Below are the records. State how many of their lines contain "Given", with nothing else.

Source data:
────────────────
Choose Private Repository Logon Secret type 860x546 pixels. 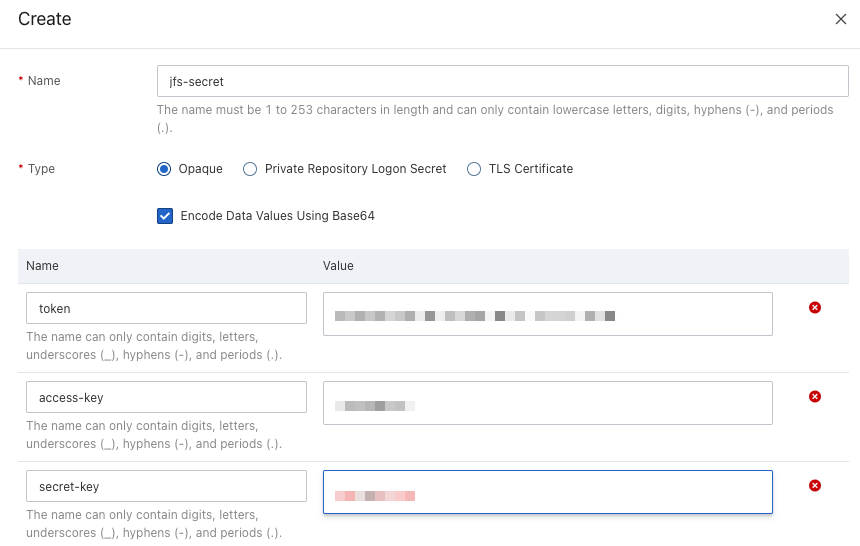[250, 169]

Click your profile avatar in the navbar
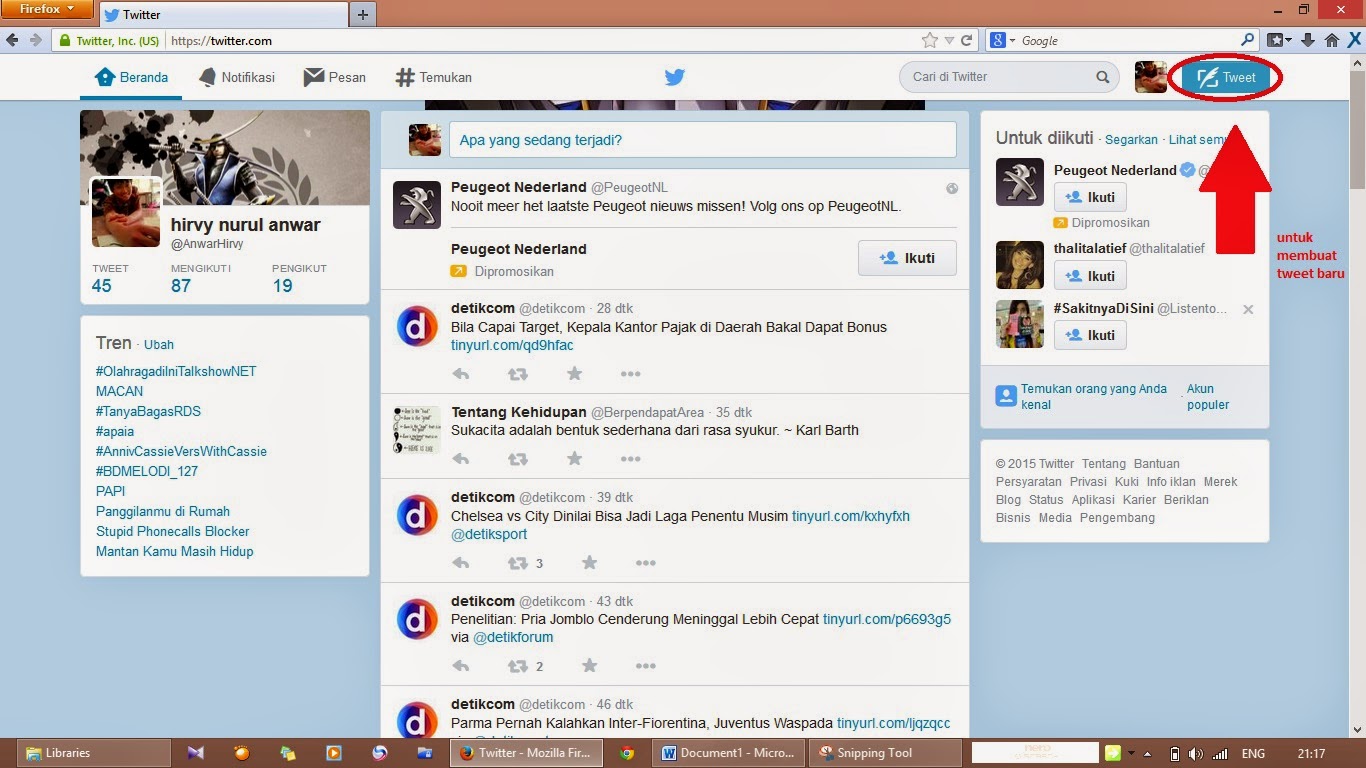pyautogui.click(x=1149, y=77)
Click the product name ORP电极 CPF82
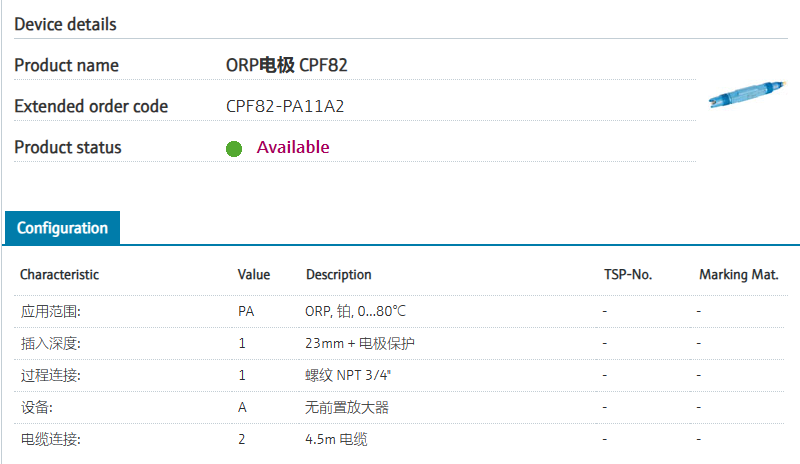Screen dimensions: 800x464 [286, 65]
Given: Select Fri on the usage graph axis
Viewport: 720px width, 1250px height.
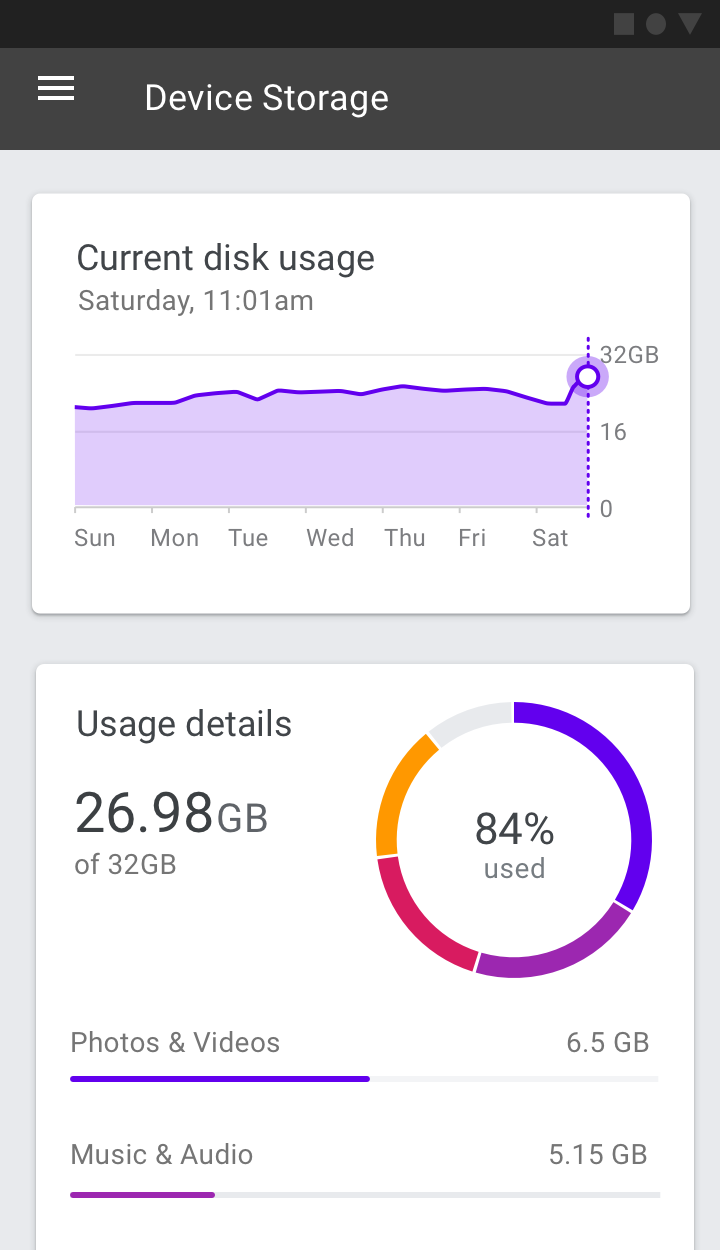Looking at the screenshot, I should [x=472, y=538].
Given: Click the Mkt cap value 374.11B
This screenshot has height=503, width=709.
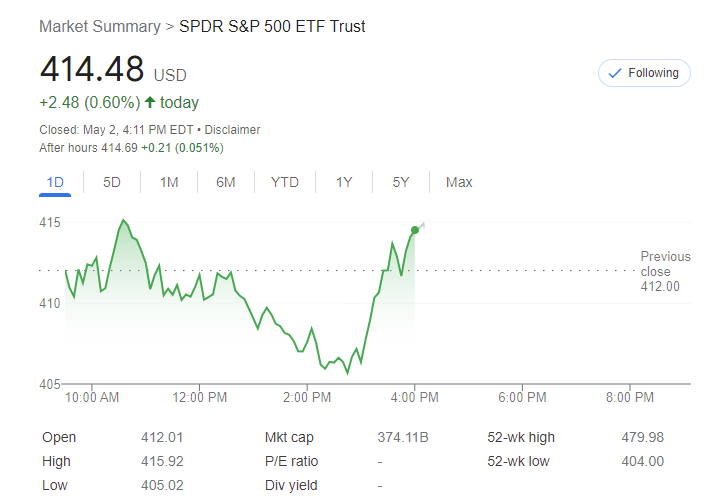Looking at the screenshot, I should (402, 437).
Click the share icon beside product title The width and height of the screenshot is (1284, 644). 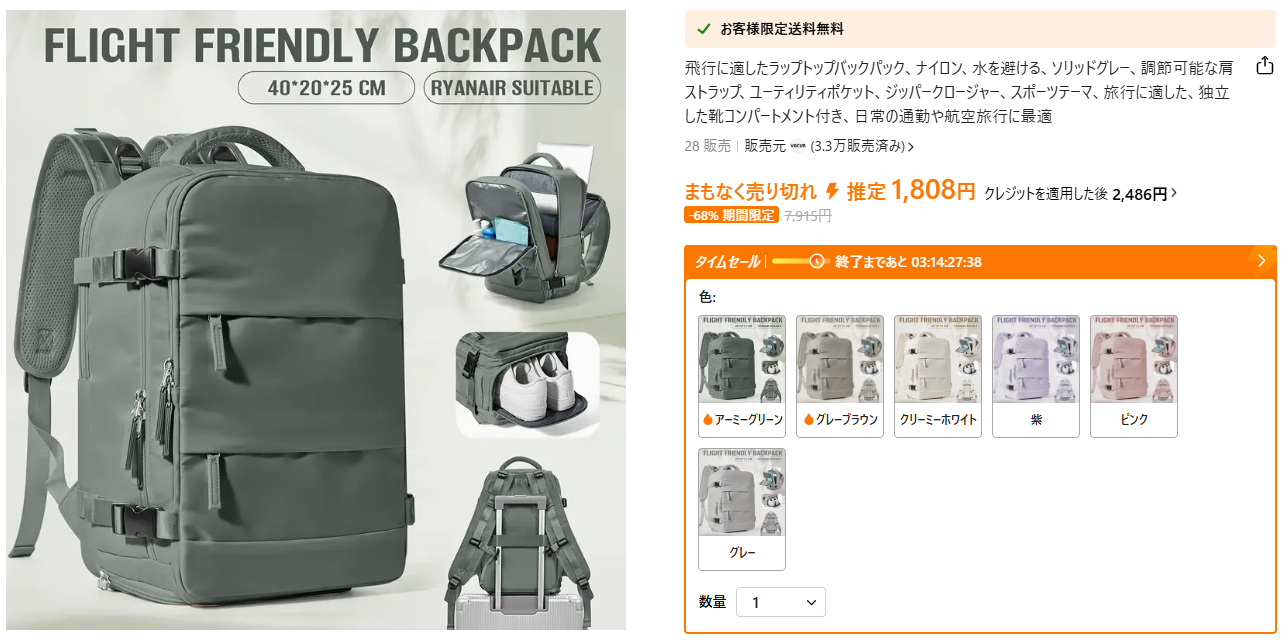[x=1265, y=65]
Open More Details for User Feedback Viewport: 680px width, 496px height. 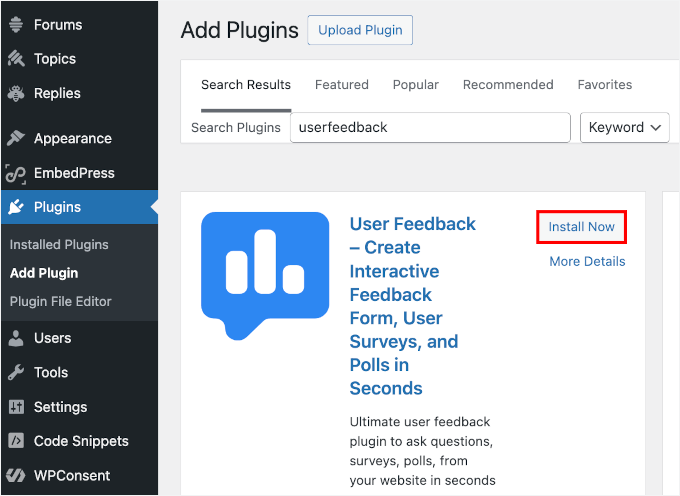click(x=587, y=262)

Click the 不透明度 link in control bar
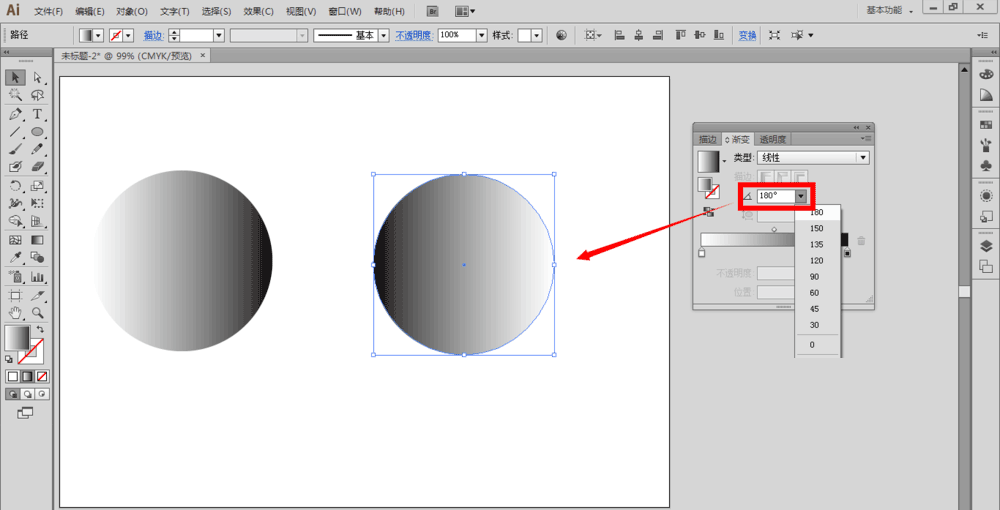coord(414,35)
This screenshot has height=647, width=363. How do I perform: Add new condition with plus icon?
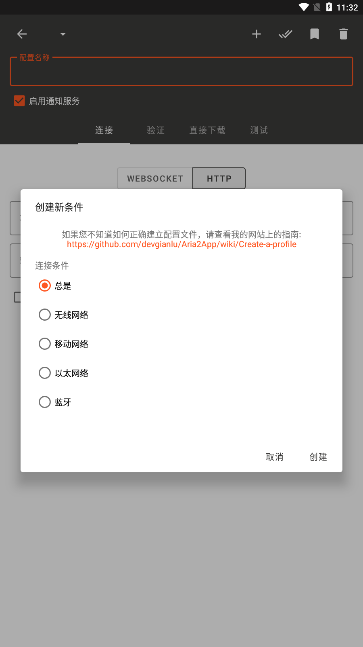coord(256,34)
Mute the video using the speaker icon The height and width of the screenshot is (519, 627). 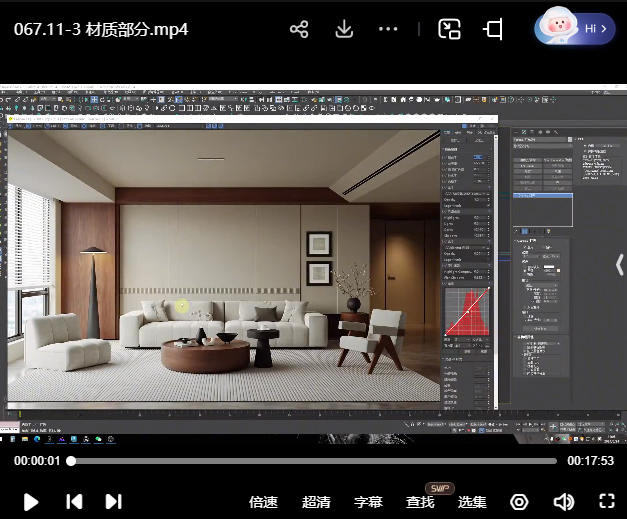tap(564, 502)
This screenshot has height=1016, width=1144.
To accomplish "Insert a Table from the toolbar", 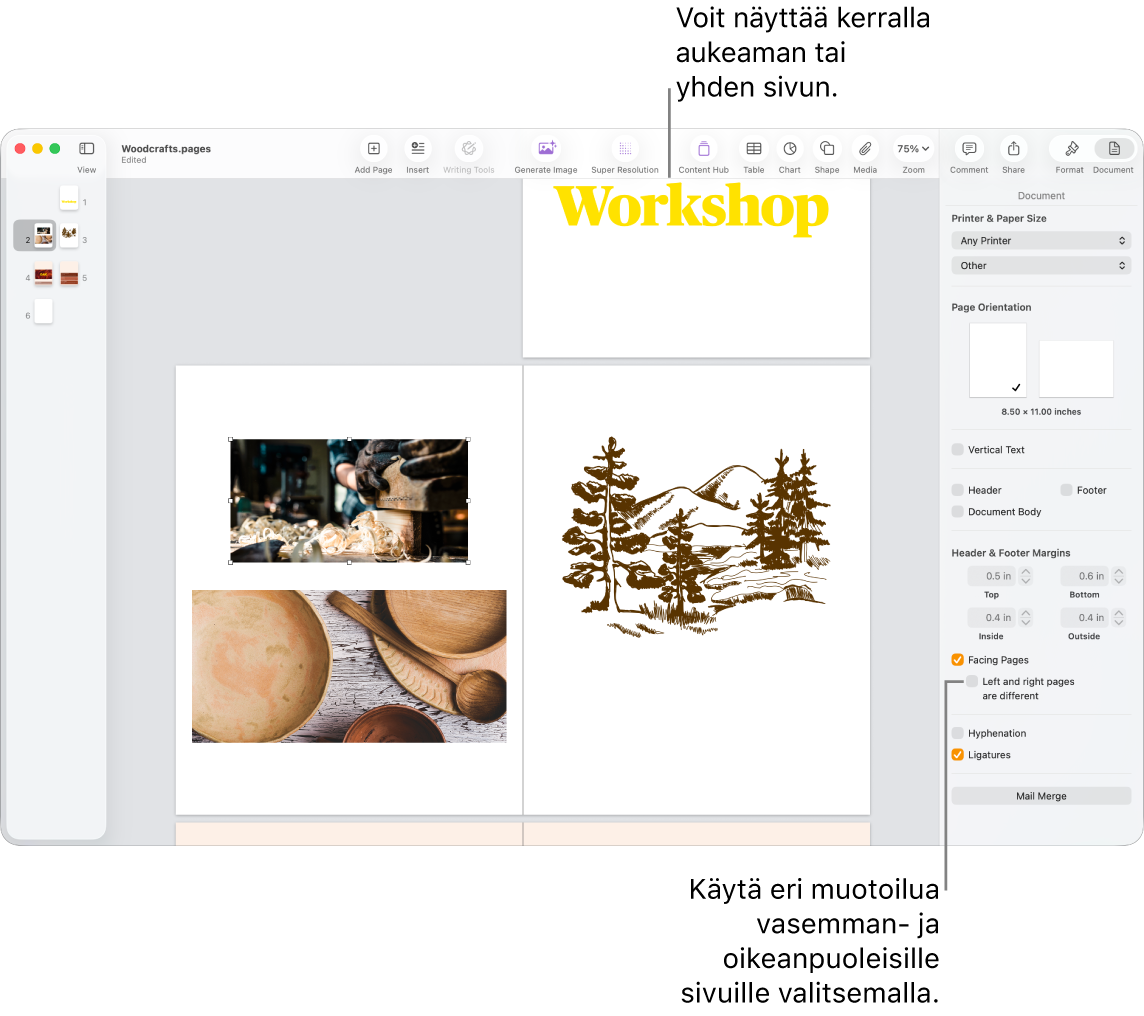I will pyautogui.click(x=754, y=149).
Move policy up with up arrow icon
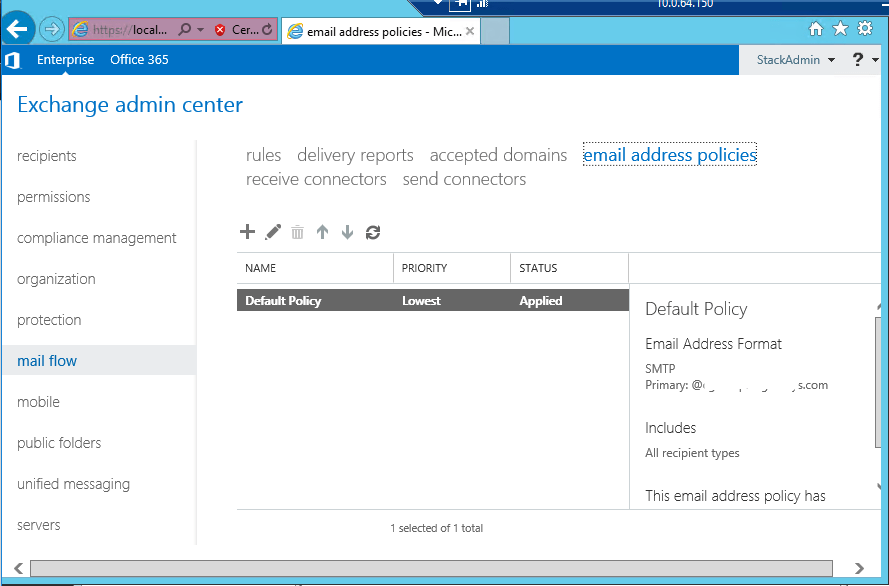 (322, 232)
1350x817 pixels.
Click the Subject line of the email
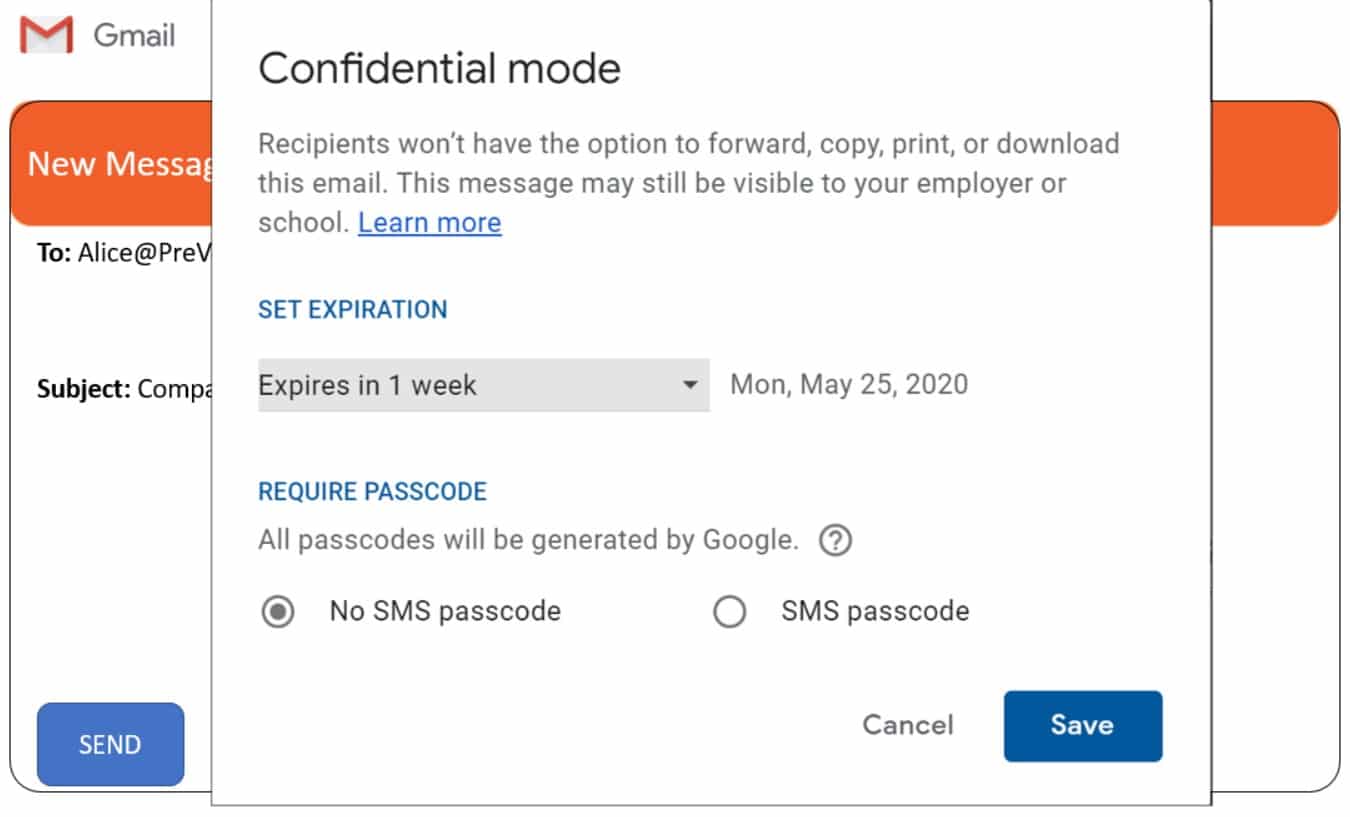point(120,388)
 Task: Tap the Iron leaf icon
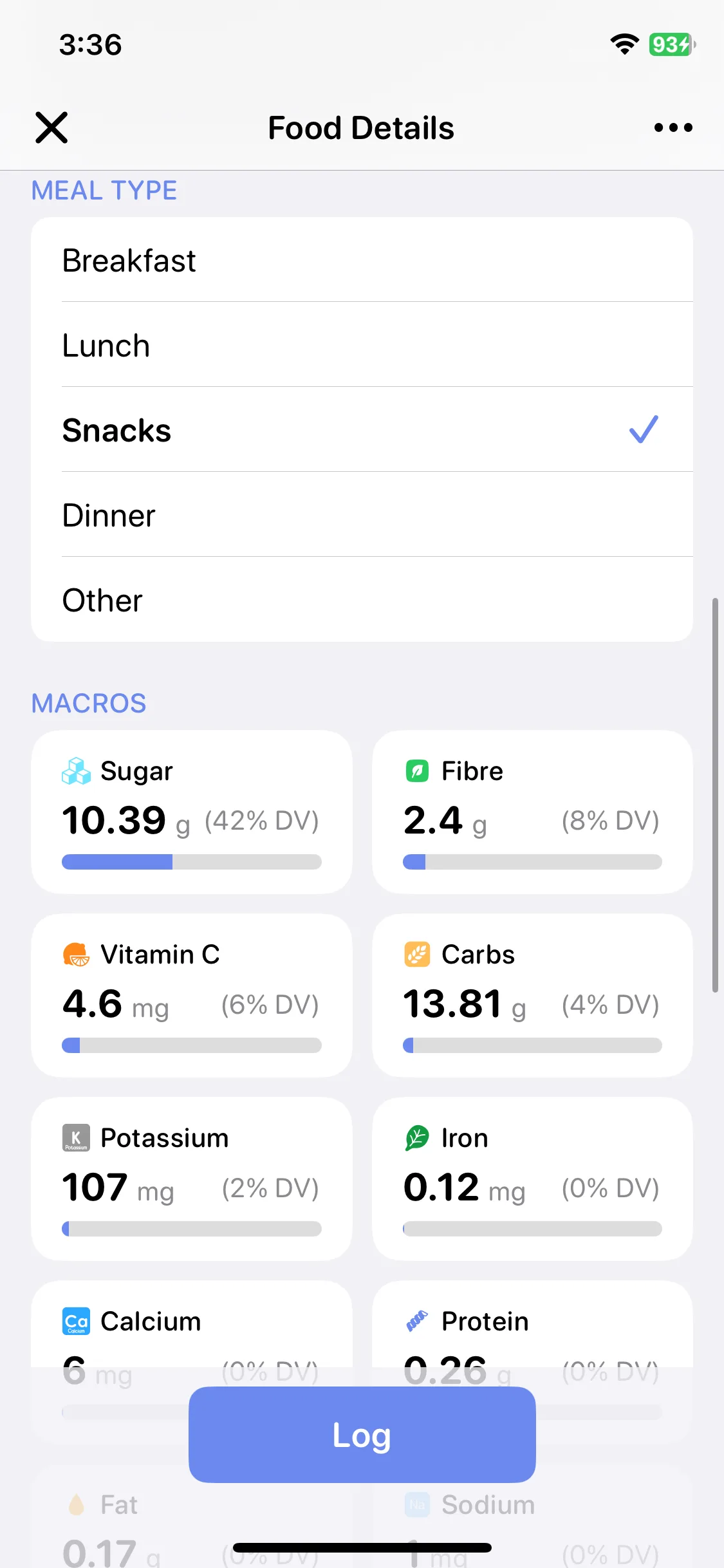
────────────────
WORKED SOLUTION |
2